Genellikle bu kişiler bedenlerini tanırlar, ve ihtiyaçlarına kulak verirler. Aslında iyi yaş alan kişiler, bedeniyle bağlantıda olan kişilerdir. Her gün düzenli hareket etmek, işlenmiş gıdalardan uzak durmak, su içmek, kaliteli uyumak bedenin ihtiyaçlarına verilen cevaplardan bir kaçı olabilir.Daha da önemlisi, bu kişiler genel olarak istikrarlı oluyor, yani zaman zaman değil, yıllardır aynı temel alışkanlıkları sürdürüyorlar. Genç görünmek, aslında yılların birikimiyle oluşan görünmeyen emeğin bir sonucu. Aslında neyi doğru yaptıklarını anlamak gibi spesifikleştirmek yerine şöyle söyleyebiliriz bu kişilerin istikrarlı ve bedenleriyle bağlantı kurabilmiş ve bedenin ihtiyacını bedene verebilen kişiler olduğunu anlayabiliriz.

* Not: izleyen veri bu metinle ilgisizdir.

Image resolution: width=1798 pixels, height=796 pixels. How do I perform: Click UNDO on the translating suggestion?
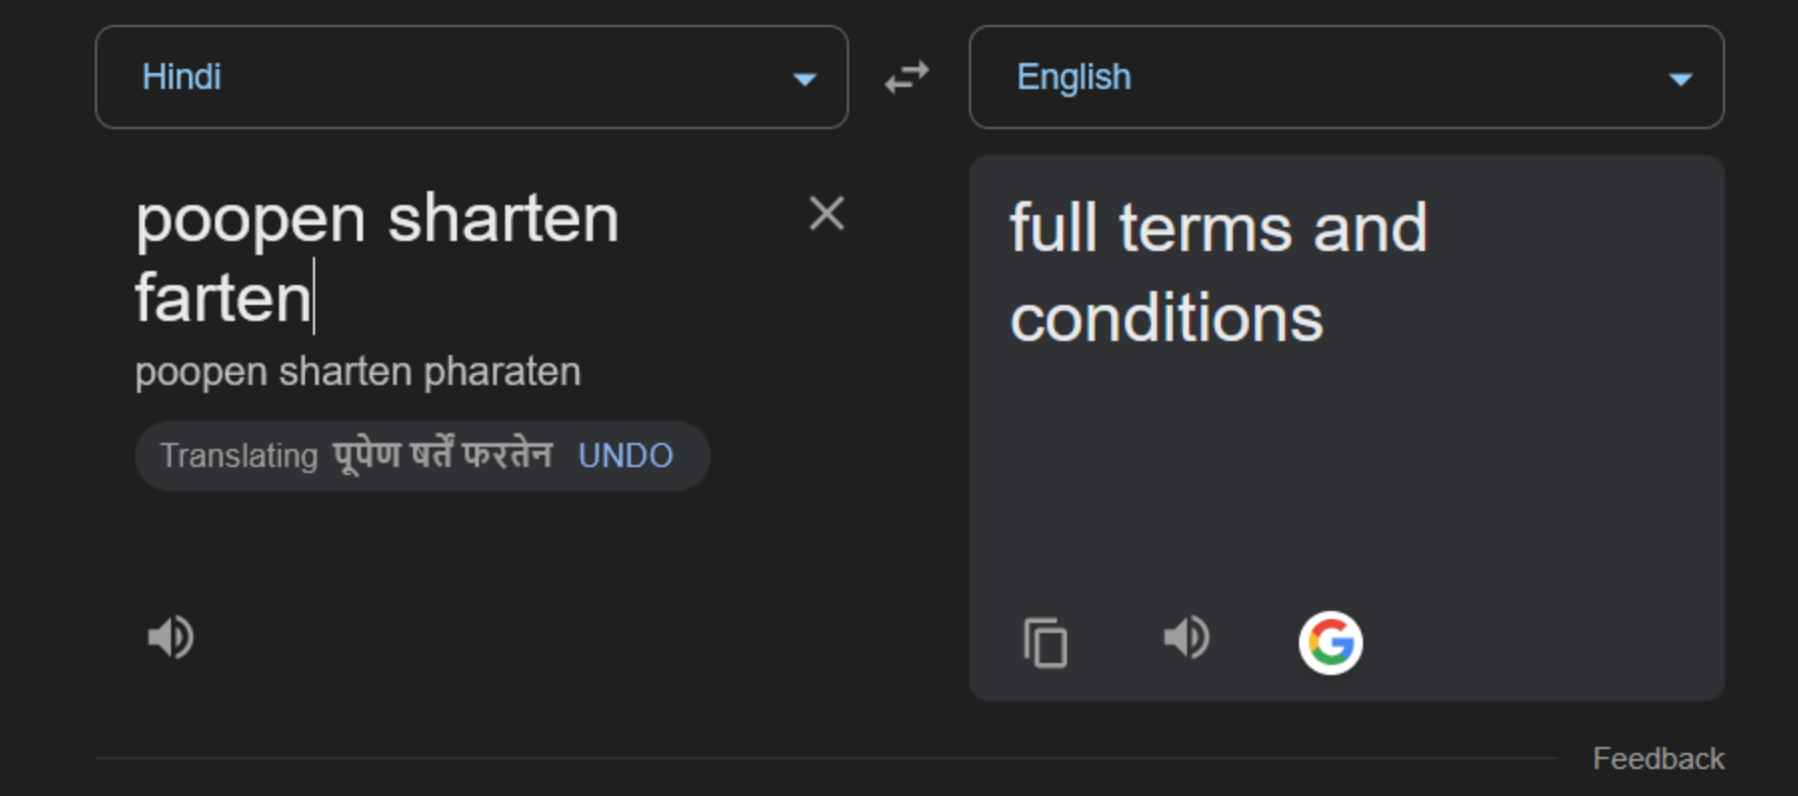[625, 456]
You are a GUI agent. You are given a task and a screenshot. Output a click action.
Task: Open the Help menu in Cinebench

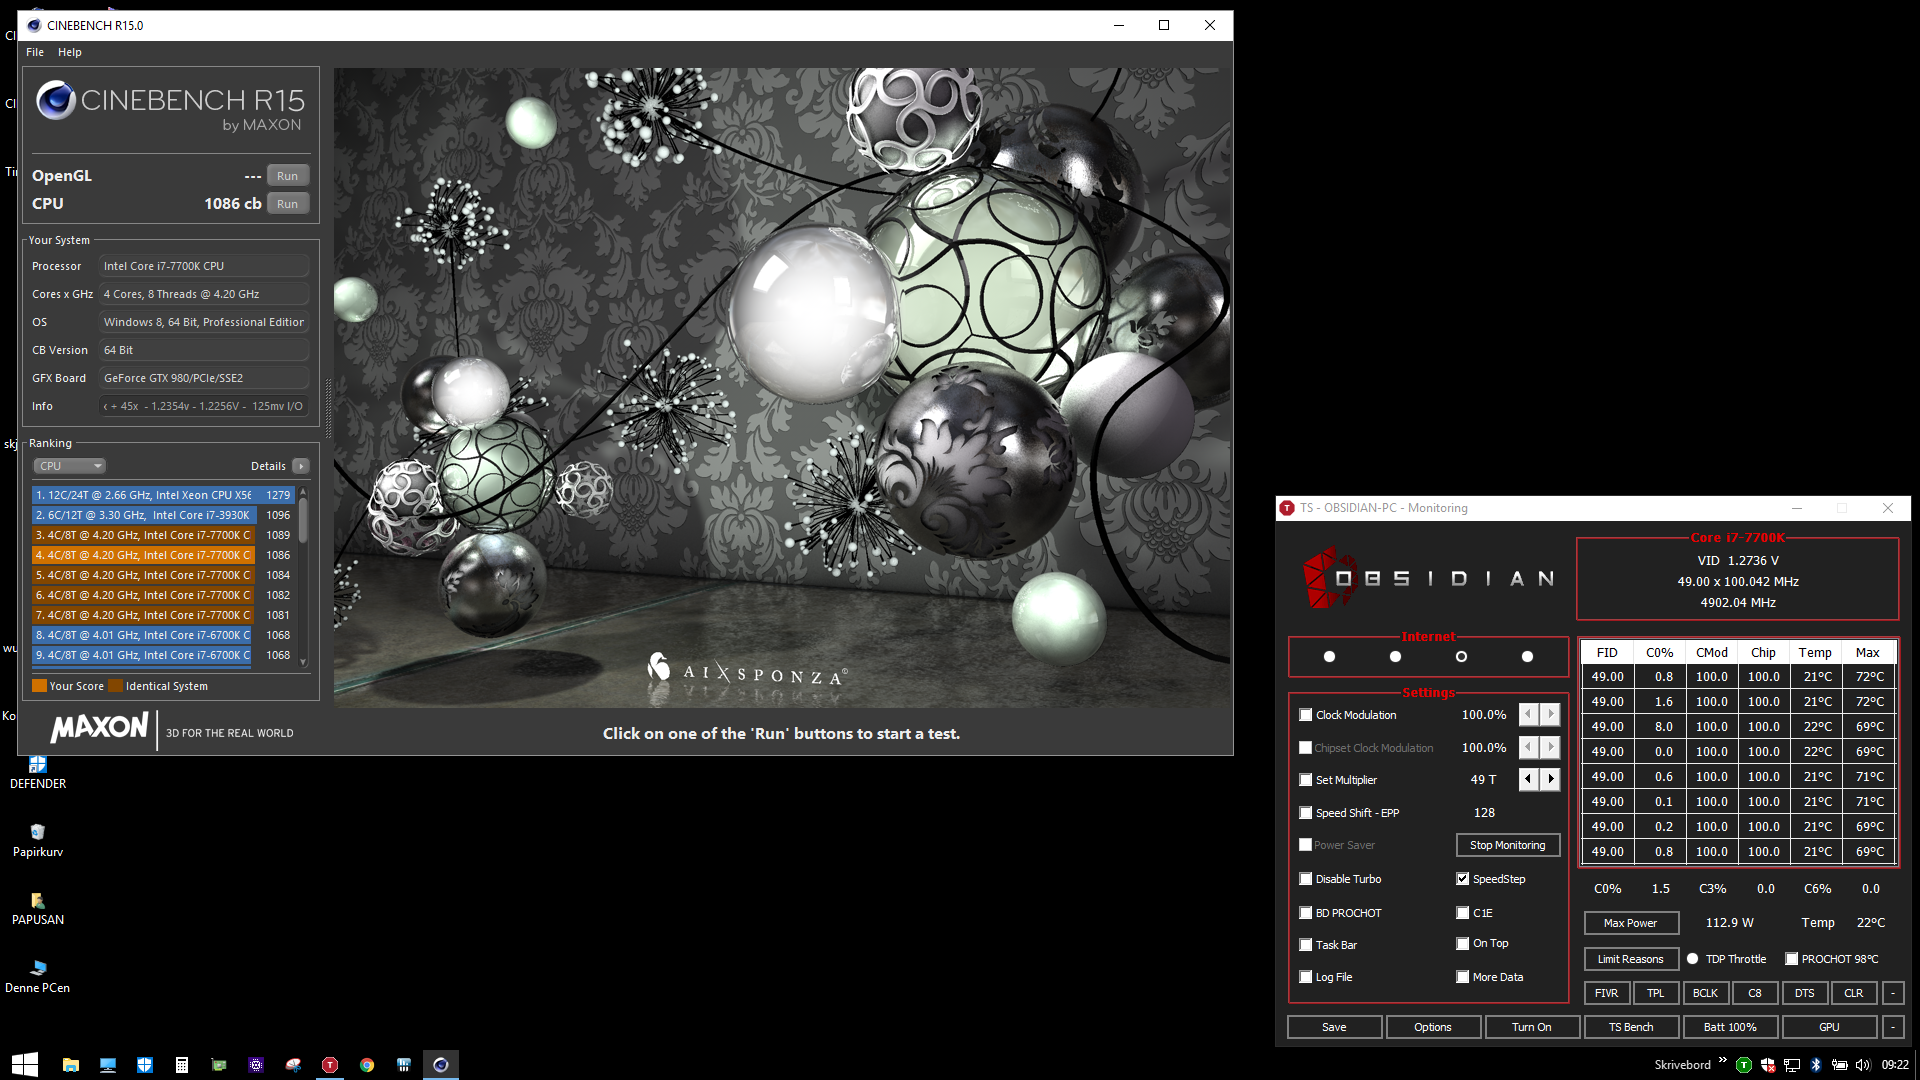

- Yaşadığımız şehirde sular kireçli, meyveler pestisitli, hava kirli biz bu şartlarda iyi yaşam halini nasıl destekleyip longevity’i nasıl sağlayabiliriz?
Bugün yaşadığımız şehirlerde hava, su ve gıdalar yoluyla vücuda giren toksin miktarı çok yüksek. Kireçli sular, pestisitli meyveler, ağır metaller ve hava kirliliği bu negatif durumlardan bir kaçı. Bunların hepsi hücre içi stres yaratıyor ve serbest radikal üretimini artırıyor. Bu da yaşlanmayı hızlandıran temel faktörlerden biri. Ama bu tabloya rağmen, longevity hâlâ mümkün. Burada önemli olan vücut savunma sistemlerini güçlendirmek ve vücudun detoks kapasitesini artırmak.
Örneğin;
Beslenme burada anahtar rolde; doğru beslenme ile karaciğerin detoks kapasitesi artar ve serbest radikallerin neden olduğu hasar azaltılabilir. Antioksidan içeriği yüksek, epigenetik etki yaratan besin gruplarını mutlaka tabağımıza eklemeliyiz.
Evde pestisit yükünü azaltmak için meyve-sebzeleri karbonat-sirkeli suda bekletmeliyiz.
Infrared sauna, ozon terapi, kuru fırçalama, cihazla ya da manual masaj çeşitleri ile dolaşımı ve toksin atımını destekleyen uygulamaları yaşam rutinimize dahil etmeliyiz diyebiliriz.